BEGIN PAGE EXCERPT


          I do write a few blogs, although the only one I do regularly is the Mac-Security blog. I’ve got fiction stories piling up and ripening. I’m hoping to get the first of one series out this coming year.

          We really should chatter more directly, and bring along Hannagh.

  3. Compete, Compete, Compete with Apple! Don’t get all sad and accusatory when your company or favorite AlternaTech doesn’t bother to compete or can’t compete, but merely imitates, steals or falters.

    Apple, like all companies, requires competition. Stepping on Apple is NOT a sane response to their success.

    1. “Apple, like all companies, requires competition.” Really?

      What competition lead them to make the Apple ][, the Mac, the GUI, the iPod, OS X, Apple TV, the iPhone, the iPad or the Apple Watch? Apple strives for excellence and that is the only motivation they need. If you really think that Apple needs competition with other companies, then you don’t get Apple.

      1. History is littered with the business casualties resulting from the lack of competition. My usual line is that competition is the father of innovation. That applies to Apple as much as any company. But one of the many reasons I love Apple is that they are, at their core, a collaborative company the knows the point of innovating and inventing for the sake of collaborating with their customers. That spirit is the core of capitalism at its best. I simply don’t want Apple to fall into the hell that is the monopoly mindset. Think about cable TV & ISP companies if you want to understand what happens to average companies when they’re handed a monopoly. They ROT and ABUSE. I’d never want that garbage for Apple.

END PAGE EXCERPT
BEGIN LISTED RECORDS

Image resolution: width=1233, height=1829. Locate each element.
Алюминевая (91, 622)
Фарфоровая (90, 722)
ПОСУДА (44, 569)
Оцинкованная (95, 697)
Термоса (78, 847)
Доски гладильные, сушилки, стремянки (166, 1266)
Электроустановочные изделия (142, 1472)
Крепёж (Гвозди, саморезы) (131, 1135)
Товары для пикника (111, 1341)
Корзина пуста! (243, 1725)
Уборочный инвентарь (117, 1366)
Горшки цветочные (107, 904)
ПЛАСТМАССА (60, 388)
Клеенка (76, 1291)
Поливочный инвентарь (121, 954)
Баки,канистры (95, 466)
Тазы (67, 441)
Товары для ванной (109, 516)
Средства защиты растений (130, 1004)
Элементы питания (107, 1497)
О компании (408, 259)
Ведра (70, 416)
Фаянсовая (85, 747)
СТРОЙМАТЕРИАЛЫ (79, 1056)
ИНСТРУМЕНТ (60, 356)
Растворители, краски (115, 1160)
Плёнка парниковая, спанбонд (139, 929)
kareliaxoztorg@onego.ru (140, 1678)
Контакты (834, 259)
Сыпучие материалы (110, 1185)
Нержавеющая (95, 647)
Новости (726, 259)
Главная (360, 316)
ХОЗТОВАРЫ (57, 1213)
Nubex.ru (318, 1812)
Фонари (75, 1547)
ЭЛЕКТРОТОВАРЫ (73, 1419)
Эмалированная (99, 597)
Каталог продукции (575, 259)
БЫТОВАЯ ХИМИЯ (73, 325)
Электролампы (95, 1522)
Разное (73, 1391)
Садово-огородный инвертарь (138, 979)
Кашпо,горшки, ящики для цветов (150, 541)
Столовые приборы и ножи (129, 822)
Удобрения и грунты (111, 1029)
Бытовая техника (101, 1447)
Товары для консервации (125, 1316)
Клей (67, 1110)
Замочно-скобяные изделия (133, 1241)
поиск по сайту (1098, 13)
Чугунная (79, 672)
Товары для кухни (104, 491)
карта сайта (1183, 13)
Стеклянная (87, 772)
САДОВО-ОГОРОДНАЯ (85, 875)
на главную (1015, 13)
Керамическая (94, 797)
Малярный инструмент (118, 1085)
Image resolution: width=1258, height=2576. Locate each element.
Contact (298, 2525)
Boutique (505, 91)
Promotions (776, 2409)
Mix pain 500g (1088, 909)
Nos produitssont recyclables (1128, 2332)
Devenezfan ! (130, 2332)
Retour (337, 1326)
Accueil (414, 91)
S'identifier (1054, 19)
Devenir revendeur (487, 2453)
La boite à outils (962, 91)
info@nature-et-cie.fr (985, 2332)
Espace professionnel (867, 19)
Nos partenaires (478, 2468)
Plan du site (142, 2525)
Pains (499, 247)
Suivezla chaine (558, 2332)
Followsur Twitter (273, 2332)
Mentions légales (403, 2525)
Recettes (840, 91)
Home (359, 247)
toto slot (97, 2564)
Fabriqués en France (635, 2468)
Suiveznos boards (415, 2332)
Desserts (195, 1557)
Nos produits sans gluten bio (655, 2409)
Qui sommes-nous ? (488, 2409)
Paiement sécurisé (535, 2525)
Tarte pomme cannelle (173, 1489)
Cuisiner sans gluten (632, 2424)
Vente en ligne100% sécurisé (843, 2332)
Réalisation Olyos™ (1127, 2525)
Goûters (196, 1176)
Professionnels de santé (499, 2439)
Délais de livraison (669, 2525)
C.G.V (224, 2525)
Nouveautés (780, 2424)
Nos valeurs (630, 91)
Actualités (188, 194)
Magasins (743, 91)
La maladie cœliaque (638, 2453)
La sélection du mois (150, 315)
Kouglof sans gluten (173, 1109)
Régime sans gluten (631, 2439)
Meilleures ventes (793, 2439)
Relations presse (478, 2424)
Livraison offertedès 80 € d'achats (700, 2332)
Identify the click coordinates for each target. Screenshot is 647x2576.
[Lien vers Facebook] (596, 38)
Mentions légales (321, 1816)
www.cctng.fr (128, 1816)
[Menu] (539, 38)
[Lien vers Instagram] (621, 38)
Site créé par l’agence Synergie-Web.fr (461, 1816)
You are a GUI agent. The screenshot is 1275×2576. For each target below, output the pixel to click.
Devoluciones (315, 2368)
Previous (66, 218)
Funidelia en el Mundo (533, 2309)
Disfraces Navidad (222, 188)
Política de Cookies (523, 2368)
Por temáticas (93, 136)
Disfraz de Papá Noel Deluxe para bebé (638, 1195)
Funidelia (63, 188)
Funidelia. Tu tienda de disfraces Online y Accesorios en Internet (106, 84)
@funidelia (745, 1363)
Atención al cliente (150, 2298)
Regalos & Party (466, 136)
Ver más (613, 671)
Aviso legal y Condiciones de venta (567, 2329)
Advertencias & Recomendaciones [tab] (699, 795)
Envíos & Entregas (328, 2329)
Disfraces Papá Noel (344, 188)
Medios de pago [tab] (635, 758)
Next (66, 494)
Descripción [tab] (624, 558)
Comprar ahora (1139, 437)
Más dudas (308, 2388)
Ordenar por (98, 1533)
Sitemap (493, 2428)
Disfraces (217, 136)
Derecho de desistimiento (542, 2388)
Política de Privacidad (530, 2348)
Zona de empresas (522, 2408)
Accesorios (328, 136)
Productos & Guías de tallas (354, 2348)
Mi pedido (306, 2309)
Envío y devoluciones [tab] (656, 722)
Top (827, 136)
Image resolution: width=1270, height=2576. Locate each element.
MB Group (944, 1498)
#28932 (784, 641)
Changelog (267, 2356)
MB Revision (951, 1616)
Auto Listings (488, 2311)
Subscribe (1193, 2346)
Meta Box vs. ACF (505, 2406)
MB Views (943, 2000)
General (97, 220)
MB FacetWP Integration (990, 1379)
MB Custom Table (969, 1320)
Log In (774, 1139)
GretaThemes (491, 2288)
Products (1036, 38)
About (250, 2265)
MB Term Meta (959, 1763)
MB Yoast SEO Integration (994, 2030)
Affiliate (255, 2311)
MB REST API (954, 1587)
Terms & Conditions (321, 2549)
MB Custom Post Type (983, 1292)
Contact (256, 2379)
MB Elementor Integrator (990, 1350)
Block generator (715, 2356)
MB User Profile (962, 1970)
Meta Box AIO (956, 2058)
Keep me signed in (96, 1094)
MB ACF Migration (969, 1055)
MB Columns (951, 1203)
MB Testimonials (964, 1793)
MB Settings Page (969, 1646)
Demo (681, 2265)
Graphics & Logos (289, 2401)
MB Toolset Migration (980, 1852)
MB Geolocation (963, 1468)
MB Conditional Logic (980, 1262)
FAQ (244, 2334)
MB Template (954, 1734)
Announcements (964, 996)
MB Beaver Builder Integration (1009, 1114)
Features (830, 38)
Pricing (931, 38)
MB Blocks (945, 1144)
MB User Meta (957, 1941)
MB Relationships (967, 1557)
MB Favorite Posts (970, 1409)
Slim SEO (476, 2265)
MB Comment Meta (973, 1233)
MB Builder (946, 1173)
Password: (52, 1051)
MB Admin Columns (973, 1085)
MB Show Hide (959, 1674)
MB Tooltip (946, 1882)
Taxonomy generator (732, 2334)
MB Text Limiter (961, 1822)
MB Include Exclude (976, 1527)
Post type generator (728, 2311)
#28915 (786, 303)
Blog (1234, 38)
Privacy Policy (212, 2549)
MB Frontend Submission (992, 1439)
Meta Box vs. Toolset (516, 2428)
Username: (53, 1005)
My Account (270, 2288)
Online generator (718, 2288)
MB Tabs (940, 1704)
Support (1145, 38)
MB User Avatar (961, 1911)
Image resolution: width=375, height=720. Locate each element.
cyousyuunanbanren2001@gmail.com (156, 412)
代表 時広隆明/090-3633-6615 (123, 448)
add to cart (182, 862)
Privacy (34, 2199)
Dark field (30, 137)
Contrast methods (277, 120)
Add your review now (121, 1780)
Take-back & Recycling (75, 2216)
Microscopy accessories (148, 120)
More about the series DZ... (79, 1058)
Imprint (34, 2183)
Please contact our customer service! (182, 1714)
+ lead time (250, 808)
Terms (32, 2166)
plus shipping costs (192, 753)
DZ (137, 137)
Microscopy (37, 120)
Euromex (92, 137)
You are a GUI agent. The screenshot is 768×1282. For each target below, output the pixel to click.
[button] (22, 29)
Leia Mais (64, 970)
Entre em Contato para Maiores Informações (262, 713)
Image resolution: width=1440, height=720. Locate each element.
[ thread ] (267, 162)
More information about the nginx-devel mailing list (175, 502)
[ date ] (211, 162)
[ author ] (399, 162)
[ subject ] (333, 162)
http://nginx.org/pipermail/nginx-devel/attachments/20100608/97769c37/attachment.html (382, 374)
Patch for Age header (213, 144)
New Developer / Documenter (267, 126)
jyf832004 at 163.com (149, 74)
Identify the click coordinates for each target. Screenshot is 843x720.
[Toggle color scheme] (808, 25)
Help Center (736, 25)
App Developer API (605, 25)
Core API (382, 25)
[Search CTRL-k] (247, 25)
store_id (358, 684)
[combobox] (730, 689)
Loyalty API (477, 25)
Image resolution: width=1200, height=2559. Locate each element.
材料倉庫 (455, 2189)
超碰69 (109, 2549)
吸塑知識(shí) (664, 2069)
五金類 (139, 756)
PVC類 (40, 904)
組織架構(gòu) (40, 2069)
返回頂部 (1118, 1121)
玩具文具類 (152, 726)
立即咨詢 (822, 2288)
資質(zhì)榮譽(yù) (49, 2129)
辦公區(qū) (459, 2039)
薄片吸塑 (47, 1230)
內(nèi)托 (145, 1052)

END LISTED RECORDS

WORK ORDER A — List the things the discussion about Apple and competition says a company merely does instead of competing.
WORK ORDER B — Restate the part of the discussion about Apple and competition starting with "I do write a" and going on through "this coming year.", renaming "fiction stories" as "short stories".
WORK ORDER C — Write what comes next in the discussion about Apple and competition, picking up after its final sentence.

TASK RESPONSE A — imitates, steals, falters

TASK RESPONSE B —
I do write a few blogs, although the only one I do regularly is the Mac-Security blog. I’ve got short stories piling up and ripening. I’m hoping to get the first of one series out this coming year.

TASK RESPONSE C —
  4. for tech reporting the bias is AGAINST apple

    Tech reporters make a LOT more money reviewing dozens of android phones than the single iPhone launch a year. It’s in their financial best interest to slant reviews to the positive for android phones to keep android Alive , Gruber calls it “grading on the curve”. The smallest flaw on an iPhone is picked on while GIANT ones like crazy amounts of malware on android is never mentioned. One statistician a few years back counted the lines in a prominent reviewers take on the iPad and the Xoom tablet. His result: one third of the iPad review was criticisms and only 10% for the Xoom. How is the Xoom doing now?

    For reviews, if fours stars for iPhone ADD one star, for android review minus 2 stars for every review

  5. Sorry, there were lots of computers comparable to the Apple II prior to the Apple II’s arrival. Apple once tried to claim they invented the personal computer, that claim did not stand very long.

    What Apple has done in personal computers is survive the longest. AFAIK, they have no contemporaries from the Apple I days (circa 1977/78) left around. Radio Shack, Commodore, IBM, Osborne, Cromemco (and all the other S-100 bus machines), Compaq, etc., etc., are all gone or absorbed by someone else.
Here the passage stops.